Copy out each line containing "badge" from the entries below.

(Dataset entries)
————
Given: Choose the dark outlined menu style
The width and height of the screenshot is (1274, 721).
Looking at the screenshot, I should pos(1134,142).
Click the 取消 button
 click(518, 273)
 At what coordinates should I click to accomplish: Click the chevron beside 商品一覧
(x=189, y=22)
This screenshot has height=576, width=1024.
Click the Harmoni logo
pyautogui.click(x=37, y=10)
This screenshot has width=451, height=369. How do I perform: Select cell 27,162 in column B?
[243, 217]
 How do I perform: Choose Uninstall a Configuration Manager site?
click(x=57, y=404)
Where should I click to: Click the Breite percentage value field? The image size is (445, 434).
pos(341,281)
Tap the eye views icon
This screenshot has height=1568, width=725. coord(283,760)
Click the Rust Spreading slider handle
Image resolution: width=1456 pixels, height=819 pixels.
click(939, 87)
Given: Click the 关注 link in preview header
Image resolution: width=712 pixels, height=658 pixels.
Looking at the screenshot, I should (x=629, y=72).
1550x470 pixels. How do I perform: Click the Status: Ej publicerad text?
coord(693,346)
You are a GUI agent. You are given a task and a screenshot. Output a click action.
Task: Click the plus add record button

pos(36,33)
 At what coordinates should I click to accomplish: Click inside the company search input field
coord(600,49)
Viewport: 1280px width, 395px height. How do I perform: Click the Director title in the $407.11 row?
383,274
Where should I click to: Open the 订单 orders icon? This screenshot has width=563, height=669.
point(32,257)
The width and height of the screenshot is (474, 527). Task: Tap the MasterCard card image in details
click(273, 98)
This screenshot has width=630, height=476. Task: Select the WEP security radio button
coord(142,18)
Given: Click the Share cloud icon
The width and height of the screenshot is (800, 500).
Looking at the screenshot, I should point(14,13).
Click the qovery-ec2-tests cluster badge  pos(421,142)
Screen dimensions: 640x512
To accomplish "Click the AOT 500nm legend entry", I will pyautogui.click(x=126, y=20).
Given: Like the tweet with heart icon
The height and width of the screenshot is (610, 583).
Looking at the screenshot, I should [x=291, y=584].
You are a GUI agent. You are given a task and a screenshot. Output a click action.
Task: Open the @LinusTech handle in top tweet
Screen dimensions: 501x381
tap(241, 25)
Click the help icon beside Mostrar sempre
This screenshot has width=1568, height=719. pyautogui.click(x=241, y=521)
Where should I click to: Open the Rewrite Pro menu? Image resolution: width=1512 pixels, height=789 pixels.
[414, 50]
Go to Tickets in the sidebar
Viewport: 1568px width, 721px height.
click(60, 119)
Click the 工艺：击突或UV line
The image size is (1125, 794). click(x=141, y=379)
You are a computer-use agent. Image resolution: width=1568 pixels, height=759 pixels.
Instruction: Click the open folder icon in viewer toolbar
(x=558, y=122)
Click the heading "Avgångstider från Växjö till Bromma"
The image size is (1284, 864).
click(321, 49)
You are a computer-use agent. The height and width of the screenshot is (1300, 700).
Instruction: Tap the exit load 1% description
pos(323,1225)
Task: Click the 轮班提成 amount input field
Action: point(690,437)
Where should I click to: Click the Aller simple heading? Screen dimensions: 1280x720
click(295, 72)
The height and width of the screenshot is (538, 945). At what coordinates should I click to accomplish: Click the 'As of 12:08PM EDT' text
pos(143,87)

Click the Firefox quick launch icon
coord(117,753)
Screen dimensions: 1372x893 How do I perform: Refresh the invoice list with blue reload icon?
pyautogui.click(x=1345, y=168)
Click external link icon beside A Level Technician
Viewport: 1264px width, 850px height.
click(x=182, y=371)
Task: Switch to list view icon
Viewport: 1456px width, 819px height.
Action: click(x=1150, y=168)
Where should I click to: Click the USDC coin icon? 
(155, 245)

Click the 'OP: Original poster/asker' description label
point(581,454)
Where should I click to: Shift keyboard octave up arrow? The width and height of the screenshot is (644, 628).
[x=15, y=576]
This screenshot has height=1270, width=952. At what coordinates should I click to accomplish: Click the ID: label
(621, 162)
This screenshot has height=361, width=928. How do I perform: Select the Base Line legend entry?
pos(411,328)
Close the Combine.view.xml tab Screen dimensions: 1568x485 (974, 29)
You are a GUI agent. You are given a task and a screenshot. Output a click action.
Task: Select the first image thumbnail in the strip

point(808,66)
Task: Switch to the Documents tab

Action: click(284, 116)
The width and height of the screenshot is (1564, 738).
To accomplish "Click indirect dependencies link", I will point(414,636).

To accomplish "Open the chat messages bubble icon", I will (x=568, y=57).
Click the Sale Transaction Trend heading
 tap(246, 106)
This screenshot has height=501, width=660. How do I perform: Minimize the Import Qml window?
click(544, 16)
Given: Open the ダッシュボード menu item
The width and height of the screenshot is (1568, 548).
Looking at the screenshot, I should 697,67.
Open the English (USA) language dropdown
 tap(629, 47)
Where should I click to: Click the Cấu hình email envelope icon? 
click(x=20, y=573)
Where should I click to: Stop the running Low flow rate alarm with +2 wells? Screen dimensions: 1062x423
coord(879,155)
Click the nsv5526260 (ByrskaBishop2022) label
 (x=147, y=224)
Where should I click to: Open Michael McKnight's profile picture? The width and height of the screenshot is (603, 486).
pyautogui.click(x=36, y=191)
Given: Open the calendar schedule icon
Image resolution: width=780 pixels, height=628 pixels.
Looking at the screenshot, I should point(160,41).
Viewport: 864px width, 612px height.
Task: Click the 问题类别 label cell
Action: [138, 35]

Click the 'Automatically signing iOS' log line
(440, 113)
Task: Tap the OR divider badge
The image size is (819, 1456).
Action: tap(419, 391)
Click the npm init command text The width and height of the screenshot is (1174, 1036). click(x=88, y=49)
————
• [Reply to the task]
Click the qovery-ec2-tests cluster badge  pos(421,142)
Task: Tap the OR divider badge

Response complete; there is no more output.